Privacidade | CCPA
Embora não tenha sido a primeira lei que regula dados pessoais, o GDPR causou um grande movimento tanto de mercado quanto cultural em relação a como lidamos, como cidadãos, com a questão da privacidade e propriedade de nossos dados pessoais e, com isso, um movimento amplo se inicicou, reverberando em várias outras localidades, gerando a vindoura LGPD e, no caso do assunto deste post, o CCPA (California Consumer Privacy Act), uma regulação criada em 2018 para proteção de direitos de dados de consumidores e como as organizações as coletam, armazenam e manipulam.

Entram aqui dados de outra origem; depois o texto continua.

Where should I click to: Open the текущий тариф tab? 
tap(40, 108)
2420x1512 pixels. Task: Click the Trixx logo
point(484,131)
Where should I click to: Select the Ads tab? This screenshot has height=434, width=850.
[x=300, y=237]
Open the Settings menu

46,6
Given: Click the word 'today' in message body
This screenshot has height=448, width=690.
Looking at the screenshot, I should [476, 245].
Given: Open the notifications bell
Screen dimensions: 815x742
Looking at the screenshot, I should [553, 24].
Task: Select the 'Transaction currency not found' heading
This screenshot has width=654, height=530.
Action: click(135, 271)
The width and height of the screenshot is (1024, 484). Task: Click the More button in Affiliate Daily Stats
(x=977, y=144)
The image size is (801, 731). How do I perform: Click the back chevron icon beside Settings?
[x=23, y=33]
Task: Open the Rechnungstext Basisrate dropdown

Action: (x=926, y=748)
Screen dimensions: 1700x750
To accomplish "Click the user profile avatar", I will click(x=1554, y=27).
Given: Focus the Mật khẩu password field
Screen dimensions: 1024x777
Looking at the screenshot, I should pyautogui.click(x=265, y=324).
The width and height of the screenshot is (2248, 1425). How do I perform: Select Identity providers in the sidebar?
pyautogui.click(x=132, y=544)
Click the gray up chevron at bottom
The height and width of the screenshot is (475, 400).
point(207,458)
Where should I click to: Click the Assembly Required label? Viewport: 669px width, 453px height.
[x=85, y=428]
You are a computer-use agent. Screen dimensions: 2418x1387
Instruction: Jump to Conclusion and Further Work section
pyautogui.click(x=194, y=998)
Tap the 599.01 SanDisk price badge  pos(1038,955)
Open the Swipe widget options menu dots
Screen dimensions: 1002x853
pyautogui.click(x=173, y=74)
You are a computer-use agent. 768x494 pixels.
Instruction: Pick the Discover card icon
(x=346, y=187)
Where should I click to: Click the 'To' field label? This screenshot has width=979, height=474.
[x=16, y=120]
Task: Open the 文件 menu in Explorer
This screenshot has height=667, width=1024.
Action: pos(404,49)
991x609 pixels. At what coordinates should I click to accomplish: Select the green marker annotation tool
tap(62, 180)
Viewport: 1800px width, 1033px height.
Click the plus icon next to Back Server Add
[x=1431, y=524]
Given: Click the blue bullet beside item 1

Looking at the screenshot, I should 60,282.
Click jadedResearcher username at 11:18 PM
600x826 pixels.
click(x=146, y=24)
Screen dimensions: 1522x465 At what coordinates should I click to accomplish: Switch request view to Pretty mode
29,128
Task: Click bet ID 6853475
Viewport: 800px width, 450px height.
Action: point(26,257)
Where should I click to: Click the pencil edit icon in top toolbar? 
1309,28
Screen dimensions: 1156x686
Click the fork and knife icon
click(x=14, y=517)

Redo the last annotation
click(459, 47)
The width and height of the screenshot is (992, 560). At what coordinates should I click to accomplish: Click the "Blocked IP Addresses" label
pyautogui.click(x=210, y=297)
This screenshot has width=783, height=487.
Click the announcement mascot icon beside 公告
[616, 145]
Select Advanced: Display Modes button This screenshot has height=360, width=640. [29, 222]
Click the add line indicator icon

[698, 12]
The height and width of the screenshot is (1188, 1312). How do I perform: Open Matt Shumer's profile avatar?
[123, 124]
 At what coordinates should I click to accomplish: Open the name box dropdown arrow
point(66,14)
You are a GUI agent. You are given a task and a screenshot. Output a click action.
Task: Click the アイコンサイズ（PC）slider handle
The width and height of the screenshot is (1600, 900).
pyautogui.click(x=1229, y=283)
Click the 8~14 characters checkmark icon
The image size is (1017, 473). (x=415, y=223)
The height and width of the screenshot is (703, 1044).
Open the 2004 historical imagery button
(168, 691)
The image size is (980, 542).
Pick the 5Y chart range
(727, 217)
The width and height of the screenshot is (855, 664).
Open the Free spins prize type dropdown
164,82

A vigência se iniciou em 01/01/2020 e é aplicável apenas aos residentes no estado da Califórnia, nos EUA (ou seja, é uma lei local e não federal) e seus princípios básicos são possibilitar ao indivíduo:
- Conhecimento sobre quais dados pessoais estão sendo coletados;
- Conhecimento sobre quem e para quem seus dados são vendidos e para quais finalidades;
- Rejeitar a venda de seus dados por e para terceiros;
- Acessar seus dados pessoais coletados;
- Solicitar a remoção de seus dados pessoais das bases de organizações que eventualmente tiverem coletado-os;
- Não ser discriminados por conta de suas preferências de privacidade
Todas as atividades profissionais residentes no estado da Califórnia estão sujeitas a esta legislação que satisfaçam ao menos a um dos critérios abaixo:
- Receita bruta anual superior a US$ 25.000.000,00;
- Compra ou venda de informações de 50.000 ou mais indivíduos;
- Receita anual superior a 50% proveniente de venda de dados pessoais
Estas organizações devem implementar controles que garantam mecanismos que permitam controle de pais para informações de menores de 13 anos, consentimento expresso para indivíduos entre 13 e 16 anos; direito a bloquear a venda de dados pessoais a terceiros; acesso facilitado aos dados coletados, incluindo uma linha gratuita para consulta pelo dono das informações; atualização de suas políticas prevendo as leis de direitos dos cidadãos do estado da Califórnia; e evitar novas inclusões de dados que foram rejeitados no período minimo de 12 meses após a solicitação de remoção.
As instituições receberam um período de 30 dias para adequação antes de serem autuadas e, em caso positivo, podem ser multadas em até US$ 7500,00 por registro armazenado.
Uma característica da lei que se descola do GDPR é sua abrangência quanto aos dados pessoais, onde esta cobre itens como informações olfativas e histórico de sites acessados e considera como informação pessoal os seguintes dados:
- Dados que levem à identificação direta de um indivíduo, como nome, endereço, endereço IP, email, logins, documentos pessoais e similares;
- Informações classificadas pelas leis do estado da Califórnia;
- Informações comerciais, como aquisição de produtos e serviços e histórico de tendências (muito usado por sistemas de CRM - Customer Relationship Manager);
- Informações biométricas;
- Informações e hábitos de navegação na Internet;
- Geolocalização;
- Informações sonoras, eletrônicas, visuais, térmicas, olfativas ou similares;
- Dados relacionados a relação trabalhista;
- Informações educacionais conforme define a legislação local;
- Profiling
Há uma comparação feita pela PWC colocando lado-a-lado o CCPA e o GDPR, evidenciando que são complementares e excludentes, aplicando-se a segunda apenas a organizações californianas que se relacionarem com cidadãos da União Européia:
É, portanto, mais uma passo em direção ao estabelecimento de uma cultura global de proteção aos dados pessoais, onde cidadãos comuns, organizações que utilizam dados como insumo e profissionais de Privacidade de Dados e Segurança da Informação devem amadurecer e tratar este tema com seriedade e sobriedade, sem excessos e nunca esquecendo os princípios que regem a vida em sociedade.